NABU Treff

"Pestizide und ihre Auswirkungen auf Bestäuber"

Dreimal im Jahr findet sie statt, die Vortragsreihe „Nabu-Treff“. Zum Vortrag „Pestizide und ihre Auswirkungen auf Bestäuber“ von Sabine Holmgeirsson hatte in dieser Woche der Brettener Naturschutzbund (Nabu) eingeladen. Holmgeirsson ist Imkerin in Weil der Stadt und Fachberaterin zum Thema Wildbienen und Pflanzenschutz beim Nabu Baden-Württemberg.

______

Kurzaufgabe 1:
Wo ist Sabine Holmgeirsson laut dem Text als Imkerin tätig?
Der Text und die Zeilen sind voneinander unabhängiges Material.

______

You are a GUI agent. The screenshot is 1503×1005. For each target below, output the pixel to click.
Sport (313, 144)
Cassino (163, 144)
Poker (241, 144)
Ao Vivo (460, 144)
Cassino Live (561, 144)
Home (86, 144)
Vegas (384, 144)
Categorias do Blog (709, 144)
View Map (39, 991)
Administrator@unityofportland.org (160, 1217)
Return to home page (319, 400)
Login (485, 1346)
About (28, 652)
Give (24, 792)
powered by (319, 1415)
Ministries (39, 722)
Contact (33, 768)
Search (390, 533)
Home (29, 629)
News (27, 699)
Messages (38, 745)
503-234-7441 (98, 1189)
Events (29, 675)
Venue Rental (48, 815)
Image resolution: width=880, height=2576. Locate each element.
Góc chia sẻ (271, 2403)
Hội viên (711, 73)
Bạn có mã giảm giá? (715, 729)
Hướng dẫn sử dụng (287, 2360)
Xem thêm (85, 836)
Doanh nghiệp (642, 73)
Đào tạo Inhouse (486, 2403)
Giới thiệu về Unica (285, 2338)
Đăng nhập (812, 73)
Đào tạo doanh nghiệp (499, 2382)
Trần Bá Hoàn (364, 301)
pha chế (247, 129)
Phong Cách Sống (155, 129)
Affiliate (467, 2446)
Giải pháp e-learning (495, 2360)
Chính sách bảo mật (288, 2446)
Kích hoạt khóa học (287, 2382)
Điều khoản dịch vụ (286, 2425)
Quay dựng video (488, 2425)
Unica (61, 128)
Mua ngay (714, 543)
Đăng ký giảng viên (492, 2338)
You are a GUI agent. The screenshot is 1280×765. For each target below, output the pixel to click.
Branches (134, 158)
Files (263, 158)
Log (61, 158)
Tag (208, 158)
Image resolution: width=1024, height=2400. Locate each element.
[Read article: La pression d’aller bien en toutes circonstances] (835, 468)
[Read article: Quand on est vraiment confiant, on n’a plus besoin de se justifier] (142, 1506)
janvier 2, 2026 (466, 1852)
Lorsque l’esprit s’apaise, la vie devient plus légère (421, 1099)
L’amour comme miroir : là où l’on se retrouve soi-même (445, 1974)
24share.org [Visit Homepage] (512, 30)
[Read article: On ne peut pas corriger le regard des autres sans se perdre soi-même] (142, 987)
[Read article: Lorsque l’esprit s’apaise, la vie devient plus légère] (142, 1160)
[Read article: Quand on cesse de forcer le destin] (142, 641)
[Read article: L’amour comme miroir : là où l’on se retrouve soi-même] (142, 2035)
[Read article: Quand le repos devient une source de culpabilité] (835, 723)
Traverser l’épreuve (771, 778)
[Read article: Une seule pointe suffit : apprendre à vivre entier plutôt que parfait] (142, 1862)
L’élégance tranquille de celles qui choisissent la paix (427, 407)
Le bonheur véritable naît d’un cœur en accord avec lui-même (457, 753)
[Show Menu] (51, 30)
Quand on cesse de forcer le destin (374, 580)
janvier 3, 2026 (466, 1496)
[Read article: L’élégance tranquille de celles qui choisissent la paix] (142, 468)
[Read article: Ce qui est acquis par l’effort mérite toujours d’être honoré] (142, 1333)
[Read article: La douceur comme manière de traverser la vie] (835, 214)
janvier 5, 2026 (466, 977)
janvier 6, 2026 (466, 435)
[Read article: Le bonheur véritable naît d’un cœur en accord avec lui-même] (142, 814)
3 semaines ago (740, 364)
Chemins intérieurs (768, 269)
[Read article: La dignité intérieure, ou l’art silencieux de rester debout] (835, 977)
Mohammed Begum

______

Kurzaufgabe 2:
Tausche in den Zeilen ab der Zeile mit „[Read article: Quand on cesse“ bis einschließlich der letzten Zeile „janvier“ gegen „Januar“ aus. Gib nur diese Zeilen aus und lass alles andere unverändert.

Erwartete Ausgabe 1:
In Weil der Stadt.

Erwartete Ausgabe 2:
[Read article: Quand on cesse de forcer le destin] (142, 641)
[Read article: L’amour comme miroir : là où l’on se retrouve soi-même] (142, 2035)
[Read article: Quand le repos devient une source de culpabilité] (835, 723)
Traverser l’épreuve (771, 778)
[Read article: Une seule pointe suffit : apprendre à vivre entier plutôt que parfait] (142, 1862)
L’élégance tranquille de celles qui choisissent la paix (427, 407)
Le bonheur véritable naît d’un cœur en accord avec lui-même (457, 753)
[Show Menu] (51, 30)
Quand on cesse de forcer le destin (374, 580)
Januar 3, 2026 (466, 1496)
[Read article: L’élégance tranquille de celles qui choisissent la paix] (142, 468)
[Read article: Ce qui est acquis par l’effort mérite toujours d’être honoré] (142, 1333)
[Read article: La douceur comme manière de traverser la vie] (835, 214)
Januar 5, 2026 (466, 977)
Januar 6, 2026 (466, 435)
[Read article: Le bonheur véritable naît d’un cœur en accord avec lui-même] (142, 814)
3 semaines ago (740, 364)
Chemins intérieurs (768, 269)
[Read article: La dignité intérieure, ou l’art silencieux de rester debout] (835, 977)
Mohammed Begum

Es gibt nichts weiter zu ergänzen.